───── Source data

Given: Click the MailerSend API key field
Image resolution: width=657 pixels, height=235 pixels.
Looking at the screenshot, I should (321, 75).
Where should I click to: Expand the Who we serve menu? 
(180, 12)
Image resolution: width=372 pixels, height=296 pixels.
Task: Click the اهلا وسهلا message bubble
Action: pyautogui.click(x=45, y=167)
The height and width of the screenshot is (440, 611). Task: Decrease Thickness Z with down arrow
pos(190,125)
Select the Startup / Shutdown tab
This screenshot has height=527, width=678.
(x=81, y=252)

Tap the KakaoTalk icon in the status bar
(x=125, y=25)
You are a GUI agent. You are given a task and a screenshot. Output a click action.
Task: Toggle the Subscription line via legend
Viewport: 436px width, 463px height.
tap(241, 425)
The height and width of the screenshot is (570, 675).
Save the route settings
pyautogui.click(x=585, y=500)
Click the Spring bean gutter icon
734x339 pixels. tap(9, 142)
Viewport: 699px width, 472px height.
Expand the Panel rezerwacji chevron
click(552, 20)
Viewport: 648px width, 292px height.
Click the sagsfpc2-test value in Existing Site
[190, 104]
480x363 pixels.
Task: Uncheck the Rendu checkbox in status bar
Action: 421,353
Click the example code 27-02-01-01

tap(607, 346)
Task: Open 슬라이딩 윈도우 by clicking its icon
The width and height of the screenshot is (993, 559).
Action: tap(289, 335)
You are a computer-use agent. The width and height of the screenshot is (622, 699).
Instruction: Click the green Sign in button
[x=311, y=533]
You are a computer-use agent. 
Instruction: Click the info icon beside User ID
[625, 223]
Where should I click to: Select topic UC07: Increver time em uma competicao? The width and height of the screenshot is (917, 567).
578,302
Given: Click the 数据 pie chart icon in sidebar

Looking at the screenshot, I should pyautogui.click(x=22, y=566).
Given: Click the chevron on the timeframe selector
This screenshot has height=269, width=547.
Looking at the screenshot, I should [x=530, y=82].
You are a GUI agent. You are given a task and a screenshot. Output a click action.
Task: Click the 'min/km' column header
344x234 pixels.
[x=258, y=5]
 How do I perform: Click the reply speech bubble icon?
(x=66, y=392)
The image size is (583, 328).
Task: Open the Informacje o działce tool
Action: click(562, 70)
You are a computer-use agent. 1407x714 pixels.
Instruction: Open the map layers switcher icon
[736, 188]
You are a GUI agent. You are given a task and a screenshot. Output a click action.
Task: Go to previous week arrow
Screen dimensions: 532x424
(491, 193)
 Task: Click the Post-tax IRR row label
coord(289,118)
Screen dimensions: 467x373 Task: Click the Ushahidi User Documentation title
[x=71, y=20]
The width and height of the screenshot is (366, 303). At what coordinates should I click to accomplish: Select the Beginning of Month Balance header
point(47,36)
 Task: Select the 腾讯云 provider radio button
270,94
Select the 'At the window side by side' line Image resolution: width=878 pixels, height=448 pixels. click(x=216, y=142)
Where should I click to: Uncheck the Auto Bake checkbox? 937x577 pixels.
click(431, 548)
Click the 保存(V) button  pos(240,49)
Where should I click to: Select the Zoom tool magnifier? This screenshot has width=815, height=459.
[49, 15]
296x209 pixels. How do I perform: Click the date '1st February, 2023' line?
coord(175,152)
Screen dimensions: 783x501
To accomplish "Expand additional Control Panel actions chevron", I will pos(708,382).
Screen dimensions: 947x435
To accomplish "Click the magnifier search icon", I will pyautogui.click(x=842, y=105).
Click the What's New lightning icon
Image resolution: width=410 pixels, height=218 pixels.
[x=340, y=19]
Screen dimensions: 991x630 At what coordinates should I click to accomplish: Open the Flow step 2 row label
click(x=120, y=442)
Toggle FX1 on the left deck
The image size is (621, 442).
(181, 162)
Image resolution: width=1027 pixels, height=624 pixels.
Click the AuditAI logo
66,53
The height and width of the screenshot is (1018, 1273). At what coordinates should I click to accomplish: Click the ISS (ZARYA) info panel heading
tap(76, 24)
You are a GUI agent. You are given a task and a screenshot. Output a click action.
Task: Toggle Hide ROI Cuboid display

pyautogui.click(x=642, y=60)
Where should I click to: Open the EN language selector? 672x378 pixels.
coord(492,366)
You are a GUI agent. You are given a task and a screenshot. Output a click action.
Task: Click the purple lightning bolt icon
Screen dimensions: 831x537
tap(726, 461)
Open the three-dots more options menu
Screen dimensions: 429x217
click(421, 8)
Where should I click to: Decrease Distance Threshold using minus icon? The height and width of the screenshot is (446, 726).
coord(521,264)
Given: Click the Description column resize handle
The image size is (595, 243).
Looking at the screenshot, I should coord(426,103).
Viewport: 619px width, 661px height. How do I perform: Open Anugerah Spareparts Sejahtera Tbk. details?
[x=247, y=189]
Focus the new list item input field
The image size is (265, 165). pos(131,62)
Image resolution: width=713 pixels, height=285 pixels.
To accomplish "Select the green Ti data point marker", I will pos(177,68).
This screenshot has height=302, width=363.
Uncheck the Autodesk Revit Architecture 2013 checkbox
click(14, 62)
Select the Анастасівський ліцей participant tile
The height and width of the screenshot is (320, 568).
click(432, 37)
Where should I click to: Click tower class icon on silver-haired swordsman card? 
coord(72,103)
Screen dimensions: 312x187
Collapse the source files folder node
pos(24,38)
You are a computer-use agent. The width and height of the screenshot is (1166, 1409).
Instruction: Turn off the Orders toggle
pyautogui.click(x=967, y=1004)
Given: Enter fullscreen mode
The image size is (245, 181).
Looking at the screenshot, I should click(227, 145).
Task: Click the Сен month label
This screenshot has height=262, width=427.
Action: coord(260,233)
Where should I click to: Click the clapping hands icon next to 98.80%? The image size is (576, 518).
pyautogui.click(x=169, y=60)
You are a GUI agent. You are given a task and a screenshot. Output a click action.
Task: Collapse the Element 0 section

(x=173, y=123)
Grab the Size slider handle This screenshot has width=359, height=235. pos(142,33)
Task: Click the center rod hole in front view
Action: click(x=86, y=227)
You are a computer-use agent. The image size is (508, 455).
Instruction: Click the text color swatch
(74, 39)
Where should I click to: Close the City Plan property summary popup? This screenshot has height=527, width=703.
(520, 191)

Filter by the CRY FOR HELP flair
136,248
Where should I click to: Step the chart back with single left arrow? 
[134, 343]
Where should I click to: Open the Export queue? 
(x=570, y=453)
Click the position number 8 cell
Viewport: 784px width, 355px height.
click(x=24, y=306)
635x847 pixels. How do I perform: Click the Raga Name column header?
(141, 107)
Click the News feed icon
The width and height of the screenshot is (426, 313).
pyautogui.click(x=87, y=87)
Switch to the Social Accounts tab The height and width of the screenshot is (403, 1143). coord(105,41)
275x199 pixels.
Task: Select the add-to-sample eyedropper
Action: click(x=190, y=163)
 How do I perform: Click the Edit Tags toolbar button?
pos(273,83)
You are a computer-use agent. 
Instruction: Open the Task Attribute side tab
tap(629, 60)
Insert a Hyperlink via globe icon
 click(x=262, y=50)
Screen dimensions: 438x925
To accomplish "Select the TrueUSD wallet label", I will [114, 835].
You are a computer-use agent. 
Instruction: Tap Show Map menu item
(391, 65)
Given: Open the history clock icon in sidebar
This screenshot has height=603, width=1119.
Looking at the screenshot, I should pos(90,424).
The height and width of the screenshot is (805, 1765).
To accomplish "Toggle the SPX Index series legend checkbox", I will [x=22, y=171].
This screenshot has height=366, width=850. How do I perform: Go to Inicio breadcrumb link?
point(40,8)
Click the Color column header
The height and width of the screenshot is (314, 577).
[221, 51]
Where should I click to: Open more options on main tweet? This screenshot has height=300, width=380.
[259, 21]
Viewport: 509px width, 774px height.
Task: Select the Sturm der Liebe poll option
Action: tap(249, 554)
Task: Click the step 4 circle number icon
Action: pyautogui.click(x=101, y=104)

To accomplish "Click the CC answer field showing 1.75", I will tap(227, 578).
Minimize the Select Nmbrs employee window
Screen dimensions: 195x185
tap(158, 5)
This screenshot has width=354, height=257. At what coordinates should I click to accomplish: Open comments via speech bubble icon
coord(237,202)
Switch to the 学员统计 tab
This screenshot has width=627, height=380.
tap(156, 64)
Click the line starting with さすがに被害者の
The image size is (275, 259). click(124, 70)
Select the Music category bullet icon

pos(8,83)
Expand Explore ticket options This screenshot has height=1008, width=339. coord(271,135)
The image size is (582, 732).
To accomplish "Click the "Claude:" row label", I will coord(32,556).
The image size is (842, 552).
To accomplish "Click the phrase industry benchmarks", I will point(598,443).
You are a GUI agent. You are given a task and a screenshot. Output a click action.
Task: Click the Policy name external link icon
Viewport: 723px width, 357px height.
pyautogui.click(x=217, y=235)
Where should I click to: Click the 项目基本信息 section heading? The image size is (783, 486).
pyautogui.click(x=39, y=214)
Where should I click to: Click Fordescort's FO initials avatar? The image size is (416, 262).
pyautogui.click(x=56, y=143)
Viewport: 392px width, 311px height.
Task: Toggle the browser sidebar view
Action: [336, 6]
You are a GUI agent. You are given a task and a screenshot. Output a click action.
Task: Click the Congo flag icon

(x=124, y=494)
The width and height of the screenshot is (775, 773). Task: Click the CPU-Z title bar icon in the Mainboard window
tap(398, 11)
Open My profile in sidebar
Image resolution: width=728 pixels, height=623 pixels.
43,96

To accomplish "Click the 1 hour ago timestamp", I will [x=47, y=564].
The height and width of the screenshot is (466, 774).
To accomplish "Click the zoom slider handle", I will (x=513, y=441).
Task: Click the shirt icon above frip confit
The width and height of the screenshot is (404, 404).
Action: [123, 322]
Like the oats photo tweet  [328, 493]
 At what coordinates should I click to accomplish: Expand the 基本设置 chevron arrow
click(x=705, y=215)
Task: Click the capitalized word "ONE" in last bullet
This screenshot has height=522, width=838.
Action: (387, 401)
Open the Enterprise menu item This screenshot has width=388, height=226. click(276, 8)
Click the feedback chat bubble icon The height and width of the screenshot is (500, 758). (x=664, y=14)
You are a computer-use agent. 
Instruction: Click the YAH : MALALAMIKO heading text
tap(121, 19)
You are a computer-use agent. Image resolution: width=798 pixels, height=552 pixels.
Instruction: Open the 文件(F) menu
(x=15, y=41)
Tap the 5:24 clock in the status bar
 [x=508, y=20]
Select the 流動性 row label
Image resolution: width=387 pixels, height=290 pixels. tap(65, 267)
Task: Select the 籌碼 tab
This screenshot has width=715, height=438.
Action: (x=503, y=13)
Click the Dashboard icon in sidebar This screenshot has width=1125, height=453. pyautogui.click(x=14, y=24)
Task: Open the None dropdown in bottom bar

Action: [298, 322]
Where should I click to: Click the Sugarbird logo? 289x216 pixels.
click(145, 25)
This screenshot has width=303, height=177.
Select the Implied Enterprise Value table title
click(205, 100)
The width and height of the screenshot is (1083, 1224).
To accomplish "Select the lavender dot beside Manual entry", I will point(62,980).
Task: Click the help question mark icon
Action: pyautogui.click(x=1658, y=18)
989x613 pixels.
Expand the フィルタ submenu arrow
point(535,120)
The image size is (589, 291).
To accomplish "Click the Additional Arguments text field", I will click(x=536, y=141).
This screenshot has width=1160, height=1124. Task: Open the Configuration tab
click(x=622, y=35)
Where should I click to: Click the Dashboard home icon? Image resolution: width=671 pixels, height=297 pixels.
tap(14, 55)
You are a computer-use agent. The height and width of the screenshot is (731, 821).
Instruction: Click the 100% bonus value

──────────

• What to work on: Respond with an exact reproduction of the lines running from the one that contains "Task: Click the shirt icon above frip confit" through the end of the material.

• Solution for this task:
Task: Click the shirt icon above frip confit
The width and height of the screenshot is (404, 404).
Action: [123, 322]
Like the oats photo tweet  [328, 493]
 At what coordinates should I click to accomplish: Expand the 基本设置 chevron arrow
click(x=705, y=215)
Task: Click the capitalized word "ONE" in last bullet
This screenshot has height=522, width=838.
Action: (387, 401)
Open the Enterprise menu item This screenshot has width=388, height=226. click(276, 8)
Click the feedback chat bubble icon The height and width of the screenshot is (500, 758). (x=664, y=14)
You are a computer-use agent. 
Instruction: Click the YAH : MALALAMIKO heading text
tap(121, 19)
You are a computer-use agent. Image resolution: width=798 pixels, height=552 pixels.
Instruction: Open the 文件(F) menu
(x=15, y=41)
Tap the 5:24 clock in the status bar
 [x=508, y=20]
Select the 流動性 row label
Image resolution: width=387 pixels, height=290 pixels. tap(65, 267)
Task: Select the 籌碼 tab
This screenshot has width=715, height=438.
Action: (x=503, y=13)
Click the Dashboard icon in sidebar This screenshot has width=1125, height=453. pyautogui.click(x=14, y=24)
Task: Open the None dropdown in bottom bar

Action: [298, 322]
Where should I click to: Click the Sugarbird logo? 289x216 pixels.
click(145, 25)
This screenshot has width=303, height=177.
Select the Implied Enterprise Value table title
click(205, 100)
The width and height of the screenshot is (1083, 1224).
To accomplish "Select the lavender dot beside Manual entry", I will point(62,980).
Task: Click the help question mark icon
Action: pyautogui.click(x=1658, y=18)
989x613 pixels.
Expand the フィルタ submenu arrow
point(535,120)
The image size is (589, 291).
To accomplish "Click the Additional Arguments text field", I will click(x=536, y=141).
This screenshot has width=1160, height=1124. Task: Open the Configuration tab
click(x=622, y=35)
Where should I click to: Click the Dashboard home icon? Image resolution: width=671 pixels, height=297 pixels.
tap(14, 55)
You are a computer-use agent. The height and width of the screenshot is (731, 821).
Instruction: Click the 100% bonus value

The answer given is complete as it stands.